Scientific American Supplement, No. 803, May 23, 1891 eBook

This eBook from the Gutenberg Project consists of approximately 125 pages of information about Scientific American Supplement, No. 803, May 23, 1891.

But the work of these inventors was in itself but little more important than that of the Greek inventor of the steam aelopile, for each brought forward a machine which was, from a business point of view, utterly impracticable, and which, in each case, only served to show that a better device might prove useful and lead the way to its introduction.  The merit of the inventors of the eighteenth century was that they were able to lead the way, to point out the path to success, to furnish evidence of the value of the coming, crowning invention.  The “fire engines,” as they were then called, of these now famous men were merely contrivances by the use of which the pressure of confined steam of high tension could be brought to act on the surface of a mass of confined water, forcing it downward into pipes through which it was led off and upward to a higher level; and thus a mine could be drained, ineffectively and expensively to be sure, but vastly more satisfactorily than by the animal power of the time.  The machine of Savery was the best of all; but that was only a somewhat improved and manageable rearrangement of the engines of Papin and Worcester.  And, after all, Papin, the greatest man of science perhaps of his time, died in poverty; Worcester languished in prison his whole life, and the later efforts of his widow brought nothing by way of a return for his invention; nor did either they or their successor, Morland, make the introduction of the engine either general or remunerative.

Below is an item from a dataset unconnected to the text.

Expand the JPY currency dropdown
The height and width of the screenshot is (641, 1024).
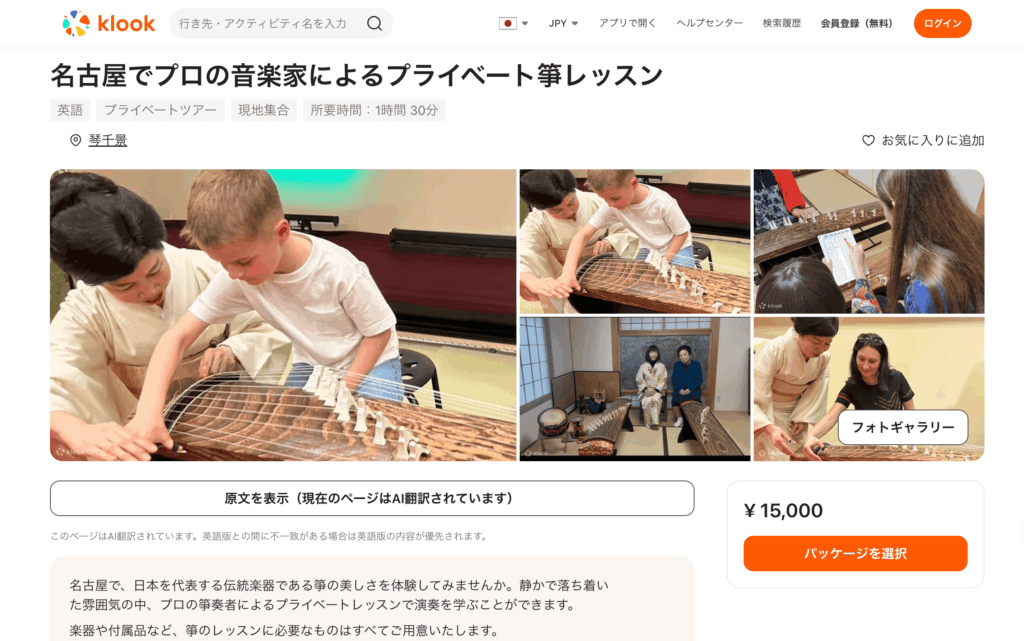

Savery, coming on the stage at more nearly the right time to seize upon an opportunity, gained more than either of his predecessors; but we have no evidence that he ever acquired any large compensation or met with any remarkable business success in the introduction of the rude engine which bore his name; nor did Desaguliers, the great philosopher, or even Smeaton, the great engineer, of the later years of that century, make any great success of it.  It was reserved for Watt to reap the harvest.  But, though he so effectively reaped where his predecessors had sown, Watt is not the greatest of the inventors of the steam engine, if we rate his standing by the magnitude of the improvement which marked his reconstruction of the engine.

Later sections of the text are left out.